== Dataset entries ==
%%

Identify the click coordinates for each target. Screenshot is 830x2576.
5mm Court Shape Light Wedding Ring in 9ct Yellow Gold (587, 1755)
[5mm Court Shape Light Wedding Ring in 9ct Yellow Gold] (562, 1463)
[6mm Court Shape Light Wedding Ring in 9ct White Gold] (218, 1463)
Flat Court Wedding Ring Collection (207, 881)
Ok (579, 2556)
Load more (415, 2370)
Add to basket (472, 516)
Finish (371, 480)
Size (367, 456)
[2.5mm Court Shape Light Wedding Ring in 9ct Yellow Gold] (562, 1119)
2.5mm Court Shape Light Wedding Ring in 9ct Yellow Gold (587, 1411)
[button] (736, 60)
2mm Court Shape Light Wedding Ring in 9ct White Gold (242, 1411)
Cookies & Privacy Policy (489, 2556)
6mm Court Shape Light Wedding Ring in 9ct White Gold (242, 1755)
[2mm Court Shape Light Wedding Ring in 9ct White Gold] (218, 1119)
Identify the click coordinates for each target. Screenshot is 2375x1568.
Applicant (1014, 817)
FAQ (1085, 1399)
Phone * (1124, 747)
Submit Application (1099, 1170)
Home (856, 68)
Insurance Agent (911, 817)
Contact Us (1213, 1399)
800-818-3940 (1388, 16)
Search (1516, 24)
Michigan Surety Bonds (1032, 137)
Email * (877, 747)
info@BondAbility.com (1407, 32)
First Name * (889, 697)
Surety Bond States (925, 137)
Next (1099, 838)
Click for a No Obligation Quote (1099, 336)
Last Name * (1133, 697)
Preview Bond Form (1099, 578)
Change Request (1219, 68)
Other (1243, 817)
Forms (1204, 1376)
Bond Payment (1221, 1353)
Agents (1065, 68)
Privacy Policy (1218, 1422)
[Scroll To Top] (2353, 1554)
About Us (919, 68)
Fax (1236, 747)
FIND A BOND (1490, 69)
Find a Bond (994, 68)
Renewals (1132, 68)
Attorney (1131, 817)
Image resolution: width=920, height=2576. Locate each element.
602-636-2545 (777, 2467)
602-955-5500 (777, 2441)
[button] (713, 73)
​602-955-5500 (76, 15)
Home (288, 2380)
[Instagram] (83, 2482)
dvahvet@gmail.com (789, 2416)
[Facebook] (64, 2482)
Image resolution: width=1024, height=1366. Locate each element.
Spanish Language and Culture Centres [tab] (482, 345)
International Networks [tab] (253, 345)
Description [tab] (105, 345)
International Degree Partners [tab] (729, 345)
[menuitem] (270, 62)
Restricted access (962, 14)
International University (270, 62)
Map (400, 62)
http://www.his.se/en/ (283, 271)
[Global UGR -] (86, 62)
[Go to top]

%%

== Work to be completed ==
A verbatim transcription is required of the lines from the one with "Image resolution: width=920, height=2576." through the final line of the entries above, and of nothing else.

== Response area ==
Image resolution: width=920, height=2576. Locate each element.
602-636-2545 (777, 2467)
602-955-5500 (777, 2441)
[button] (713, 73)
​602-955-5500 (76, 15)
Home (288, 2380)
[Instagram] (83, 2482)
dvahvet@gmail.com (789, 2416)
[Facebook] (64, 2482)
Image resolution: width=1024, height=1366. Locate each element.
Spanish Language and Culture Centres [tab] (482, 345)
International Networks [tab] (253, 345)
Description [tab] (105, 345)
International Degree Partners [tab] (729, 345)
[menuitem] (270, 62)
Restricted access (962, 14)
International University (270, 62)
Map (400, 62)
http://www.his.se/en/ (283, 271)
[Global UGR -] (86, 62)
[Go to top]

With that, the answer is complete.